+++ RECORDS FOR THIS TASK +++
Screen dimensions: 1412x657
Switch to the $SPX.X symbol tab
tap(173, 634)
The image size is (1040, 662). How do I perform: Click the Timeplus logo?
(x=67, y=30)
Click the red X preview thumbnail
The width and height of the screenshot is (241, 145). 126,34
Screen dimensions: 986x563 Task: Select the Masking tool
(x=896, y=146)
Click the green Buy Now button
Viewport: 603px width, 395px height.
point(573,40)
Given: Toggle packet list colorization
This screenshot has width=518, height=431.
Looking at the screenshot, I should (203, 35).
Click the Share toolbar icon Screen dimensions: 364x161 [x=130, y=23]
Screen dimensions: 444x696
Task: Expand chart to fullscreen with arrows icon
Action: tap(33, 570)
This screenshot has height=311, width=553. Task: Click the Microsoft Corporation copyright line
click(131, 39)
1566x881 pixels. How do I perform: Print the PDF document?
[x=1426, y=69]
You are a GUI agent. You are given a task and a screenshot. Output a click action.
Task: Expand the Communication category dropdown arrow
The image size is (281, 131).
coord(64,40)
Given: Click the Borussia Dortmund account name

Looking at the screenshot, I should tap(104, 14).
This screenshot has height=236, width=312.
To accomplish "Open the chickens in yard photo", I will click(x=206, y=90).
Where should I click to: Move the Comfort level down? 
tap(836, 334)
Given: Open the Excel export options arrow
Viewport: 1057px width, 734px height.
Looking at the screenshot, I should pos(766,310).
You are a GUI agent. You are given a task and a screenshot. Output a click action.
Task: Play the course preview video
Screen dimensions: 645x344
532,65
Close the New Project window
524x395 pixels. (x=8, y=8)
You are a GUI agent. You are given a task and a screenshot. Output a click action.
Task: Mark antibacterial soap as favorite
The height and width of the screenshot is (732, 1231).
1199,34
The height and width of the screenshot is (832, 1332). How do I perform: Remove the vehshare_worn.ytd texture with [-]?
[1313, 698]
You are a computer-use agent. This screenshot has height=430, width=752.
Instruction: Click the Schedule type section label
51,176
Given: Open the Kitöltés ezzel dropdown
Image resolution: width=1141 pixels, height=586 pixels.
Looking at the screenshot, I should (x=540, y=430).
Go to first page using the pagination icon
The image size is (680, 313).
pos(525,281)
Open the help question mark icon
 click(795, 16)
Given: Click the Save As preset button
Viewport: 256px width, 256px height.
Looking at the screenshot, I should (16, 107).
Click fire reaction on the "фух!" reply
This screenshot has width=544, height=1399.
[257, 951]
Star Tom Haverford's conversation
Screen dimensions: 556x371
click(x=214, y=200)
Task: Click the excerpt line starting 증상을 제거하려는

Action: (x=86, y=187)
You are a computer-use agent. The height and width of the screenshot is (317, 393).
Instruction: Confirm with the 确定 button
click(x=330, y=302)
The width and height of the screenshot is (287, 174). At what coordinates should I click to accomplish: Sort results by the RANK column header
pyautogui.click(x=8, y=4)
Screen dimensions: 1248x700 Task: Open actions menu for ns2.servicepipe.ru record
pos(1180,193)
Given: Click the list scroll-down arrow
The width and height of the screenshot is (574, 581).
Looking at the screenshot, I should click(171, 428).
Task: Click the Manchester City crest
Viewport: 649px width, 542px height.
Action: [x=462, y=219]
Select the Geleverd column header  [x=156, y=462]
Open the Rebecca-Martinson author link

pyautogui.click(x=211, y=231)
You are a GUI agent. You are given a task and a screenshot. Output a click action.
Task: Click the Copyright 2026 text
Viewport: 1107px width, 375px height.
+++
All the entries are to be reproduced verbatim.

RESPONSE AREA:
Screen dimensions: 1412x657
Switch to the $SPX.X symbol tab
tap(173, 634)
The image size is (1040, 662). How do I perform: Click the Timeplus logo?
(x=67, y=30)
Click the red X preview thumbnail
The width and height of the screenshot is (241, 145). 126,34
Screen dimensions: 986x563 Task: Select the Masking tool
(x=896, y=146)
Click the green Buy Now button
Viewport: 603px width, 395px height.
point(573,40)
Given: Toggle packet list colorization
This screenshot has width=518, height=431.
Looking at the screenshot, I should (203, 35).
Click the Share toolbar icon Screen dimensions: 364x161 [x=130, y=23]
Screen dimensions: 444x696
Task: Expand chart to fullscreen with arrows icon
Action: tap(33, 570)
This screenshot has height=311, width=553. Task: Click the Microsoft Corporation copyright line
click(131, 39)
1566x881 pixels. How do I perform: Print the PDF document?
[x=1426, y=69]
You are a GUI agent. You are given a task and a screenshot. Output a click action.
Task: Expand the Communication category dropdown arrow
The image size is (281, 131).
coord(64,40)
Given: Click the Borussia Dortmund account name

Looking at the screenshot, I should tap(104, 14).
This screenshot has height=236, width=312.
To accomplish "Open the chickens in yard photo", I will click(x=206, y=90).
Where should I click to: Move the Comfort level down? 
tap(836, 334)
Given: Open the Excel export options arrow
Viewport: 1057px width, 734px height.
Looking at the screenshot, I should pos(766,310).
You are a GUI agent. You are given a task and a screenshot. Output a click action.
Task: Play the course preview video
Screen dimensions: 645x344
532,65
Close the New Project window
524x395 pixels. (x=8, y=8)
You are a GUI agent. You are given a task and a screenshot. Output a click action.
Task: Mark antibacterial soap as favorite
The height and width of the screenshot is (732, 1231).
1199,34
The height and width of the screenshot is (832, 1332). How do I perform: Remove the vehshare_worn.ytd texture with [-]?
[1313, 698]
You are a computer-use agent. This screenshot has height=430, width=752.
Instruction: Click the Schedule type section label
51,176
Given: Open the Kitöltés ezzel dropdown
Image resolution: width=1141 pixels, height=586 pixels.
Looking at the screenshot, I should (x=540, y=430).
Go to first page using the pagination icon
The image size is (680, 313).
pos(525,281)
Open the help question mark icon
 click(795, 16)
Given: Click the Save As preset button
Viewport: 256px width, 256px height.
Looking at the screenshot, I should (16, 107).
Click fire reaction on the "фух!" reply
This screenshot has width=544, height=1399.
[257, 951]
Star Tom Haverford's conversation
Screen dimensions: 556x371
click(x=214, y=200)
Task: Click the excerpt line starting 증상을 제거하려는

Action: (x=86, y=187)
You are a computer-use agent. The height and width of the screenshot is (317, 393).
Instruction: Confirm with the 确定 button
click(x=330, y=302)
The width and height of the screenshot is (287, 174). At what coordinates should I click to accomplish: Sort results by the RANK column header
pyautogui.click(x=8, y=4)
Screen dimensions: 1248x700 Task: Open actions menu for ns2.servicepipe.ru record
pos(1180,193)
Given: Click the list scroll-down arrow
The width and height of the screenshot is (574, 581).
Looking at the screenshot, I should click(171, 428).
Task: Click the Manchester City crest
Viewport: 649px width, 542px height.
Action: [x=462, y=219]
Select the Geleverd column header  [x=156, y=462]
Open the Rebecca-Martinson author link

pyautogui.click(x=211, y=231)
You are a GUI agent. You are given a task and a screenshot. Output a click action.
Task: Click the Copyright 2026 text
Viewport: 1107px width, 375px height.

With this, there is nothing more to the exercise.